From graphic to interior to product design, the 20 On the Rise winners in the design category have been featured in Architectural Digest, partner with brands like Urban Outfitters, and blaze trails in general. For example, just look at Tiffany Tolliver, who, in two years, went from living at home as a hair salon receptionist to owning a thriving, six-figure boutique agency in Los Angeles. We asked for their secrets to success, and here’s what they said.

Start before you’re ready, plus the one thing you must do above all else.
“Stop holding yourself back. You don’t have to be perfect, you just have do your best and be consistent. And… no matter what, get their email address ;)”
Ana Maria Andricain, Jewel of Havana Owner/Handcrafted Jewelry Artist and former Broadway actress
Make friends with your biggest competition.

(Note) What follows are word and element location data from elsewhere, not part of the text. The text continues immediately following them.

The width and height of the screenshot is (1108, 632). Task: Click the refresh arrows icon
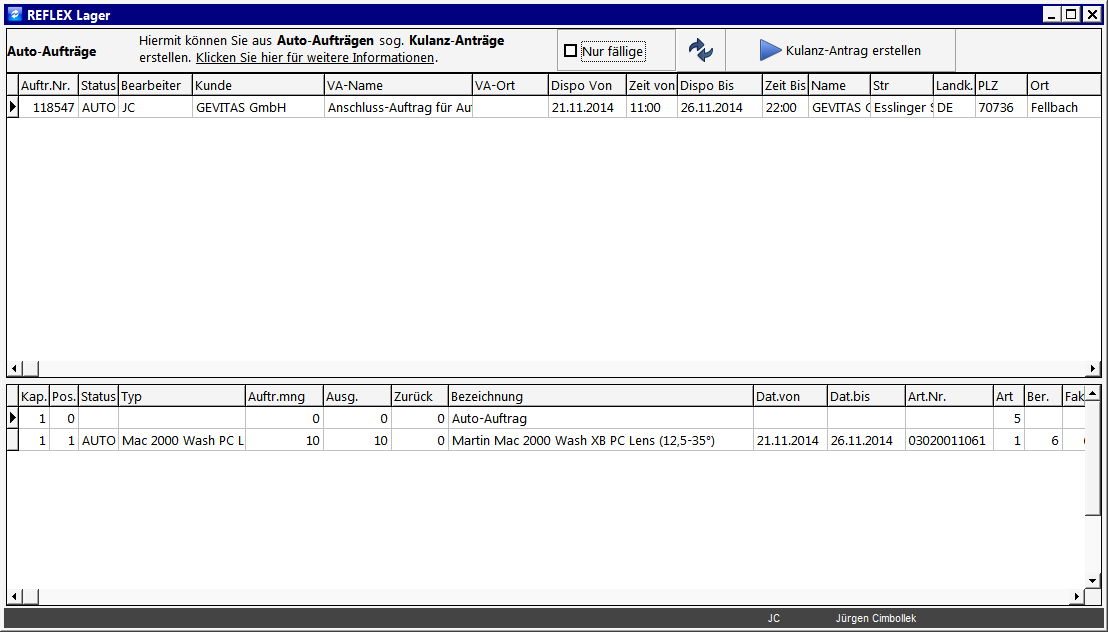[x=700, y=50]
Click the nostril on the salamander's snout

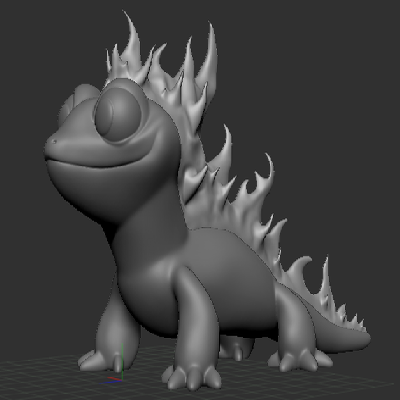click(x=55, y=142)
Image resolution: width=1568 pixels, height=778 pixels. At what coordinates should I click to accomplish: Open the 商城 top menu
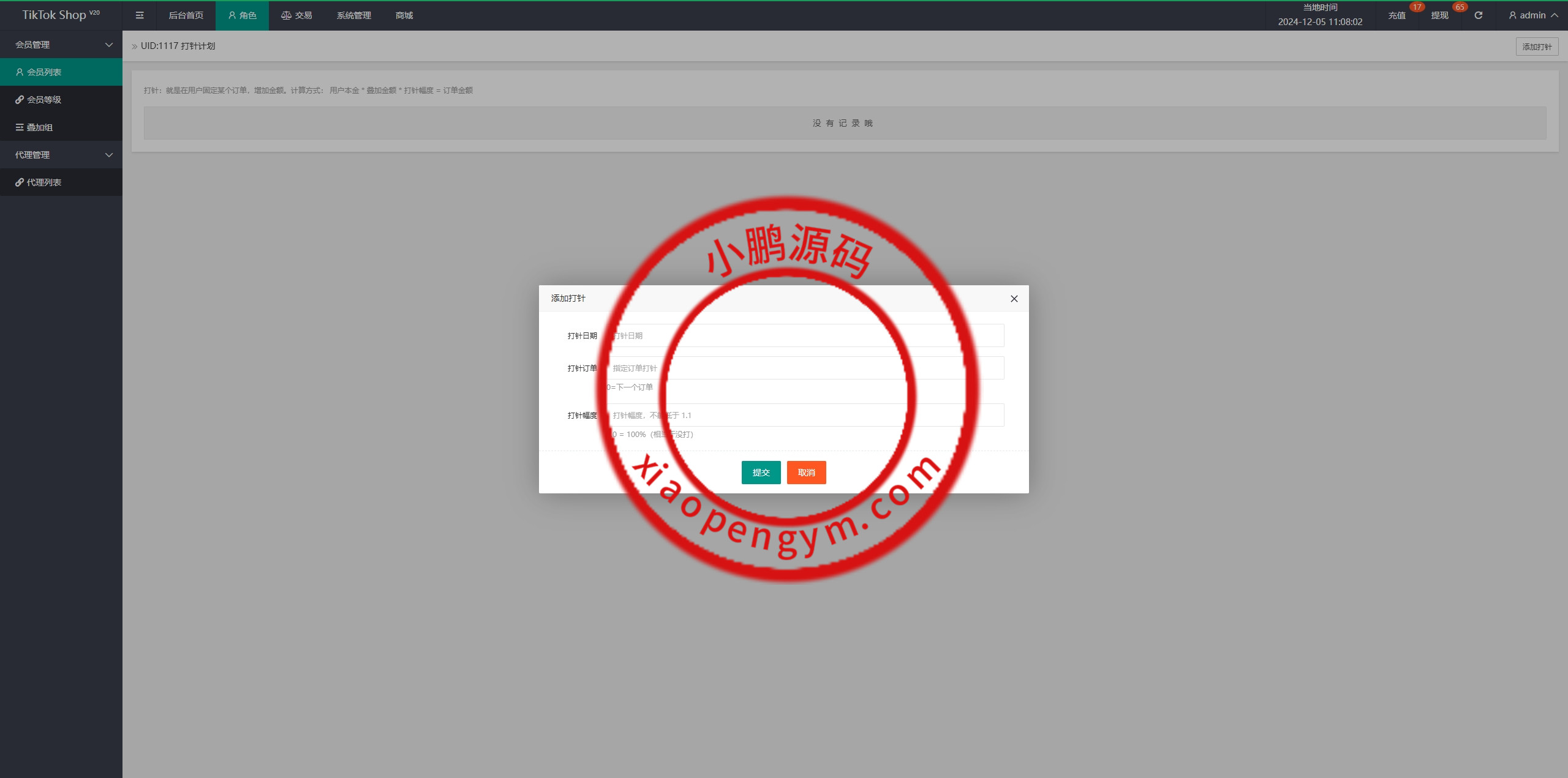pyautogui.click(x=404, y=15)
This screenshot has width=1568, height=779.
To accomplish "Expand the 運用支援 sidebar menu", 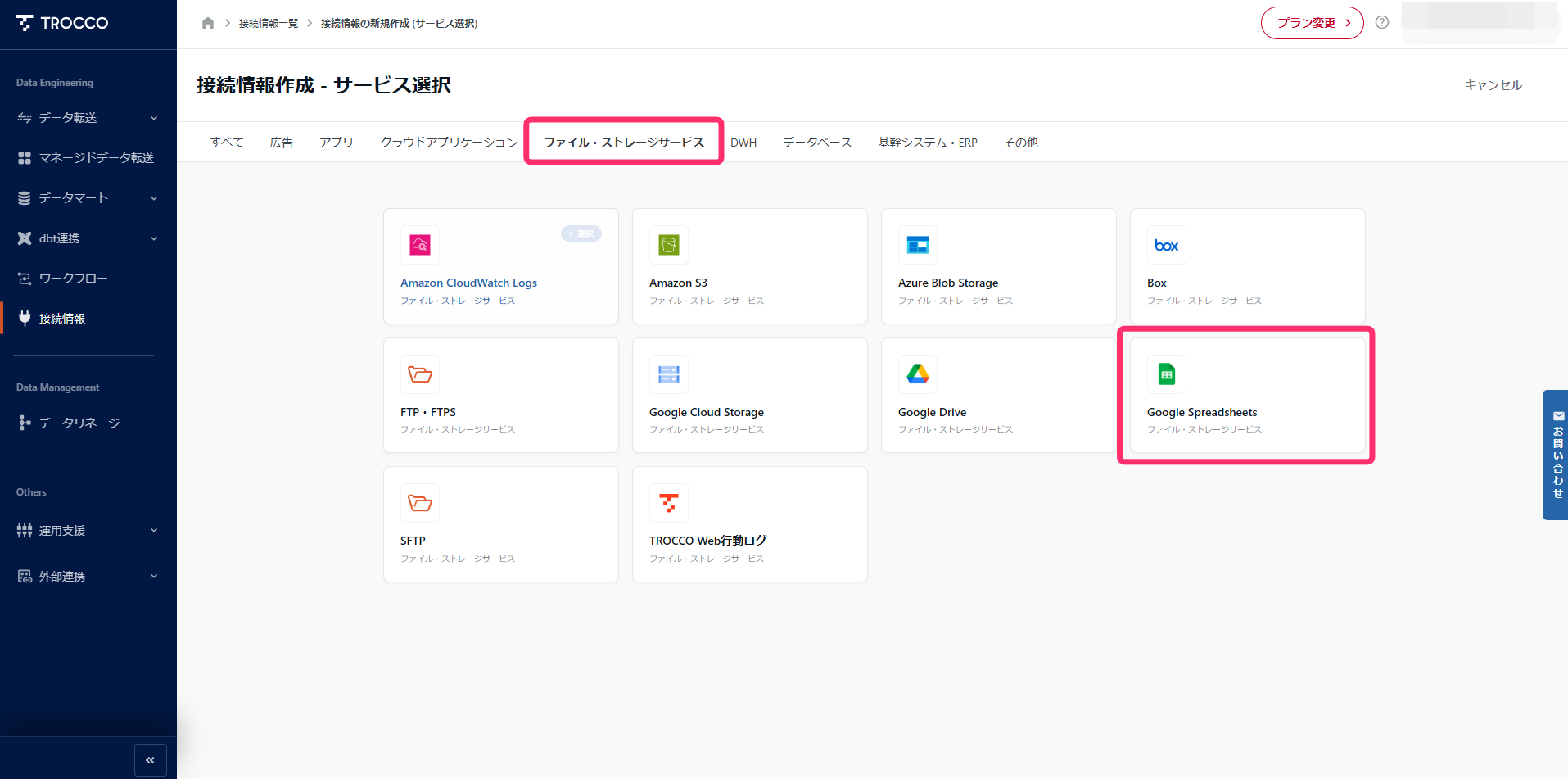I will pyautogui.click(x=88, y=531).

“They will be your greatest allies and dearest friends. I’m so, so, so blessed to have a group of web designers that I Slack with all day, every day. They truly are my virtual coworkers. We help each other with coding issues, design feedback, contract questions, client expectations, etc. We filter our leads to the most appropriate designer, so everyone books their dream clients and doesn’t waste time on projects that aren’t in their niche. I’ve never experienced friendship and selflessness like this group of 8 women.”

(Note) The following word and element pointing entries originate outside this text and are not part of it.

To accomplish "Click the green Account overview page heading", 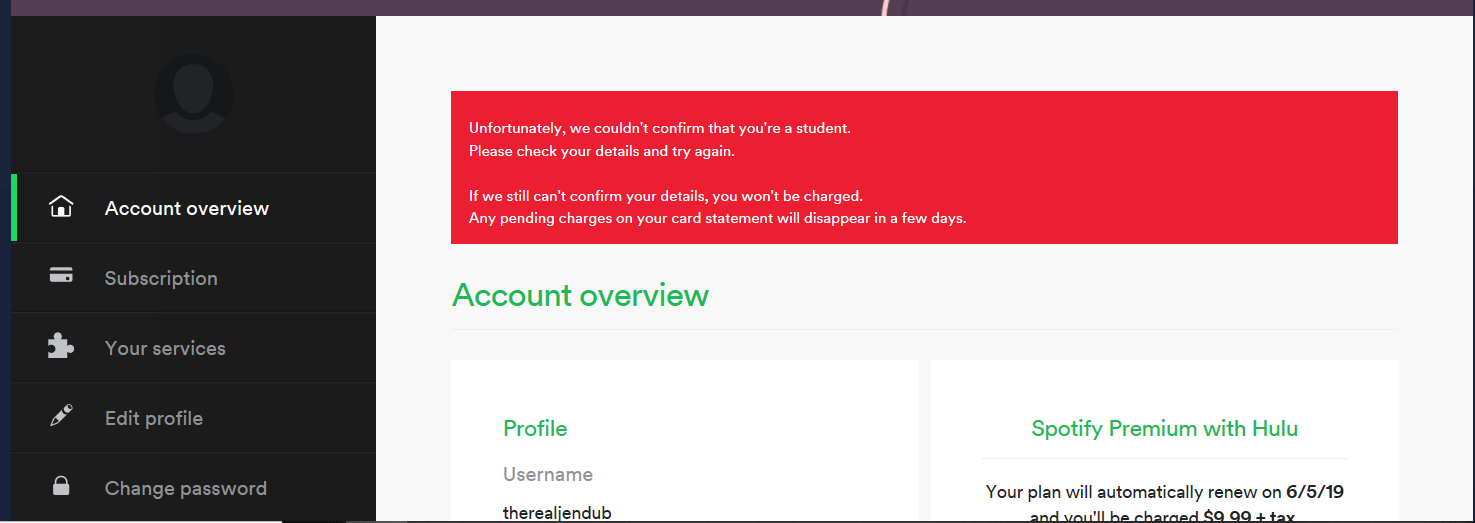I will coord(580,295).
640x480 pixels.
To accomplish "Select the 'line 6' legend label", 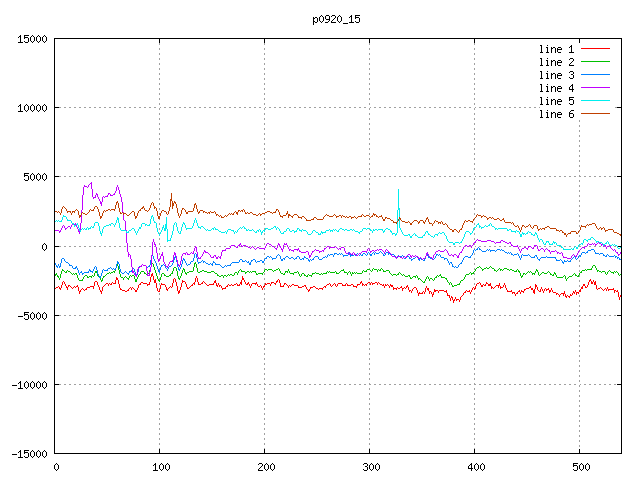I will click(557, 114).
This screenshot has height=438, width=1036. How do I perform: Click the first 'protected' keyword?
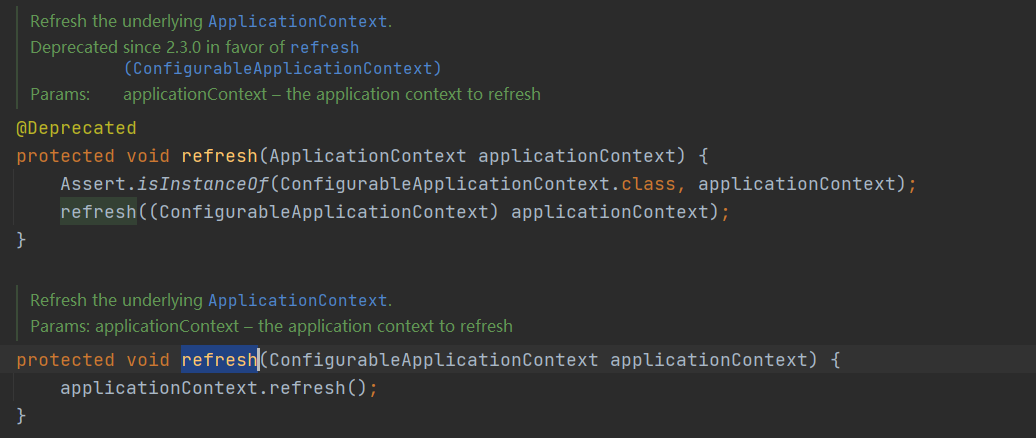(65, 157)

Anastasia Casey, The Identité Collective Creative Director + Founder
Stress less.
“Just keep swimming. It will all work itself out just like Mom always told you. If you just keep pushing and practicing to perfect your craft, the clients will come. Stress and overwhelm are a waste of time. So, just stop worrying already!”

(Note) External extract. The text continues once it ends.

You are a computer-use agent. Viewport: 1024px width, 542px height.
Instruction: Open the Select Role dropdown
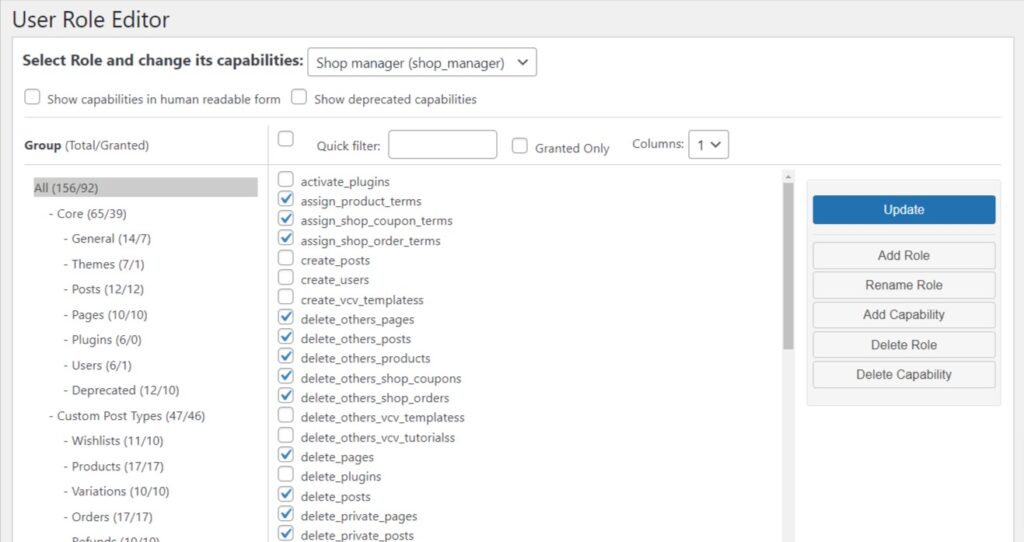(421, 62)
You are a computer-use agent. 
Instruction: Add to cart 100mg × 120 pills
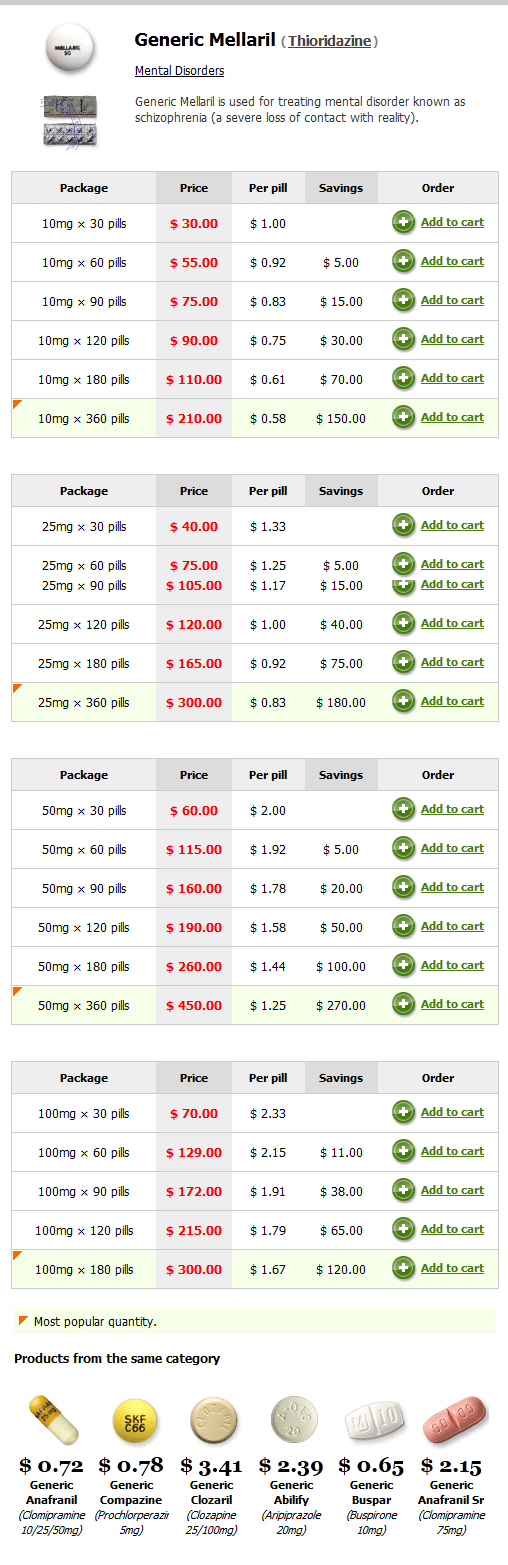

Alex Cottles, The Routine Creative Brand & Web Designer, currently living in a 23-ft travel trailer while exploring the U.S. and running his design business remotely
On how to quickly figure out if you have a good idea or not:
“During the early stages at Cassette, my CEO Angad and I were thinking about strategies to validate our product concept without risking time and development resources. We ended up launching a landing page I designed for the concept on Product Hunt, pre-development. This validated our idea with a 6,000+ person waitlist.”
Jake Doering, Doering.Design Principal and Freelance Product Design Lead

Be persistent.
“The first planner I ever produced was picked up by Chapters Indigo in Canada only 3 months after I launched my company. I achieved that with my insane persistence knowing I had a product they needed to be selling. I was also published in Fast Company the day of my launch because I personally reached out to every journalist in the magazine whose articles I enjoyed reading.”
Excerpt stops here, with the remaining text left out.